Eine friedlichere und wohlhabendere Zukunft ist die zentrale Zielstellung der Agenda 2030 der Vereinten Nationen (UN). “Designing the Future We Want” ist daher unsere Herausforderung als Designer und das diesjährige Motto des World Usability Days (WUD), der wie jedes Jahr am zweiten Donnerstag im November stattfand.

Zum 15-jährigen Jubiläum des Aktionstages trafen sich knapp 70 Experten, Designer und Programmierer in den Räumen der rising systems AG, um über die 17 Ziele der Agenda 2030 zu sprechen und gemeinsam Wege für ein zukunftsweisendes Design zu entwickeln.

Der WUD-Abend wurde eröffnet mit Einblicken in die agile Produktentwicklung bei B2B-Krediten durch Corinna Ogonowski und Dominic Böhmer vom Fintech-Unternehmen auxmoney.

Danach gab Alexander Lorenz von mindmapped Impulse zum Thema Social Video. Und Thomas Blatt von vodafone führte in die Welt der Design Sprints ein. Anschaulich präsentierte er wesentliche Prinzipien der Methode. Die mitgebrachten Fotos aus tatsächlichen Workshops und seine Berichte aus der Praxis machten Lust auf Design Sprints.

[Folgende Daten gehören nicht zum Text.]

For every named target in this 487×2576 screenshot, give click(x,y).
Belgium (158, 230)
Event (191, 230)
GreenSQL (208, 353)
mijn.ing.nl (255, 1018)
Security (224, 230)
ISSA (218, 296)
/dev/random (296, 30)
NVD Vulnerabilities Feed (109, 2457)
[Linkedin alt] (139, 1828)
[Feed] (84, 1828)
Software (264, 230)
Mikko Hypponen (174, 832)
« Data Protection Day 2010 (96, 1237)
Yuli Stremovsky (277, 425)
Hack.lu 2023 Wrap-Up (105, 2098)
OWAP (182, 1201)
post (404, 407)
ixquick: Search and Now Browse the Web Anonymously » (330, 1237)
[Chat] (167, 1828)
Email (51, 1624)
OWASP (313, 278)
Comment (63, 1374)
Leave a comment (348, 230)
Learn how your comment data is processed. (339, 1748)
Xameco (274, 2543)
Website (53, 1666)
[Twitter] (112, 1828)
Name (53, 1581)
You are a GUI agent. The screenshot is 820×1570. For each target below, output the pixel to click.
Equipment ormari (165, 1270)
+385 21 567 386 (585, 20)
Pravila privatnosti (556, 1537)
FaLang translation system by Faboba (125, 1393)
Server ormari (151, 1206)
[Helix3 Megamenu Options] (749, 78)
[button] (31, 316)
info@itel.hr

David Leikam, UX-Experte von metronom, zeigte im Anschluss, wie man mit Service Blueprints das Silo-Denken aufbricht und den Wertestrom im Unternehmen über Abteilungen und andere Grenzen hinweg sichtbar macht. Mit einer einfachen Designsprache wurde ein vielteiliger und hochkomplexer Prozess verständlich gemacht: Das Ergebnis einer monatelangen Arbeit.

Der letzte Vortrag des Tages bestritt Matthias Menzel. Titel war „Imagine the Future” und hätte nicht besser zum Motto des Tages passen können. Er inspirierte das Publikum und gab einen ersten Eindruck einer möglichen Methode der Zukunftsforschung und wie man ein Design der Zukunft finden kann.

Im Anschluss gab es bei japanischem Essen und Getränken noch jede Menge Gelegenheit zu netzwerken und sich zu den Themen auszutauschen: Ein rundum gelungener Tag.

Der Düsseldorfer WUD war schon vor Monaten ausgebucht, weshalb viele leider keine der kostenlosen Karten bekamen. Sebastian Witzmann, Organisator des WUD: “Es gab zahlreiche Einträge auf der Warteliste und auch viele Referentinnen und Referenten kamen nicht zum Zuge. Es ist an der Zeit, dass wir den World Usability Day in Düsseldorf vergrößern.”

Das Fazit der Veranstaltung bei rising systems: Was wir in der Gegenwart entwickeln, gibt der Zukunft Gestalt. Deshalb müssen wir unsere Arbeit täglich neu darauf konzentrieren, die Welt durch bessere Nutzererlebnisse zu bereichern.